Taste.According to owners' dog food reviews, a tasty combination of ingredients is the top priority. AvoDerm Chicken Meal & Brown Rice Formula (starting at 9 cents/ounce) hits the bulls-eye here. One master crows in a post at Wag that his picky eater inhales this kibble and elsewhere one reports buying a special bowl to slow down his pup's over-enthusiastic chomping. Thumbs-up for taste likewise accompany dog food reviews at Chewy of Canidae All Life Stages Lamb & Rice Formula (starting at 15 cents/ounce), where one owner says this canned product enticed her dog off his hunger strike.

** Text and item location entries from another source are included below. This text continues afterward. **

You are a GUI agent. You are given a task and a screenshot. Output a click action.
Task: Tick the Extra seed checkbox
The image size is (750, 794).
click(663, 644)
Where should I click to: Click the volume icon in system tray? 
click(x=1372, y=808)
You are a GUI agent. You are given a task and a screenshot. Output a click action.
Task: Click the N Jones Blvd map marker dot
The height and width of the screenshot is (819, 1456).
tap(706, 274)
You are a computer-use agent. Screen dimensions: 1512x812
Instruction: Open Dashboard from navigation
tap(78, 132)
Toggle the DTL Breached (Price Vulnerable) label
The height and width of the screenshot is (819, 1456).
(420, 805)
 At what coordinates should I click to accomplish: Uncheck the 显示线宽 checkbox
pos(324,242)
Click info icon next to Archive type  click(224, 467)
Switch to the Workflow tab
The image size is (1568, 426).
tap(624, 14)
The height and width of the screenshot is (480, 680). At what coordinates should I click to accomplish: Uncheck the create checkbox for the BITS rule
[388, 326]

Health.Dog food that alleviates health problems is in demand, according to our research. Among the reviews we read, pet owners often ascribe skin allergies, dull coats, and intestinal distress to the wrong dog food. A post at Petco, for example, tells of a Doberman suffering from flaky skin while on a diet of Purina Dog Chow that cleared up after switching to AvoDerm kibble. Similar comments pop up about the salutary effects of Natural Balance Original Ultra (starting at 17 cents/ounce); a dog food review of this canned variety at Chewy asserts it helped alleviate severe skin issues that were unresponsive to medication. Intestinal troubles, such as vomiting, diarrhea, and gas, may also be associated with food choices, and a reviewer at Amazon attributes her two dogs' relief from severe gas to the Fromm brand of kibble.
Wet vs. Dry Dog Food.
Of course, the best cheap food depends, in part, on your dog -- the breed, its age, its activity level, and its palate. But do you go wet or dry? Data posted by the Pet Food Institute show dry dog food to be more popular by far, although the resolution of this dilemma is particular to you and your dog -- but ultimately kind of obvious. That is, the animal's physical condition, the household's budget, and matters of convenience will push you in one direction or the other.
Dogs prone to dental disease, for example, generally benefit from a kibble diet, especially one formulated for this ailment, and dogs with recurrent urinary problems often do best on canned food with its higher water content. Dry food provides more energy (a plus for larger dogs) owing to the presence of more carbohydrates, while wet varieties often taste better and more closely replicate dogs' natural diet. Kibble is richer in protein and wet dog food is, well, wetter; water or broth often take first billing on the ingredients list. Dry dog food can be left in the bowl for days without spoiling while canned products must be used within a day or two of opening and leftovers stored in the fridge. And last but not least, dry dog food is considerably cheaper. If you and the dog are wavering, try topping off the kibble with a spot of wet grub.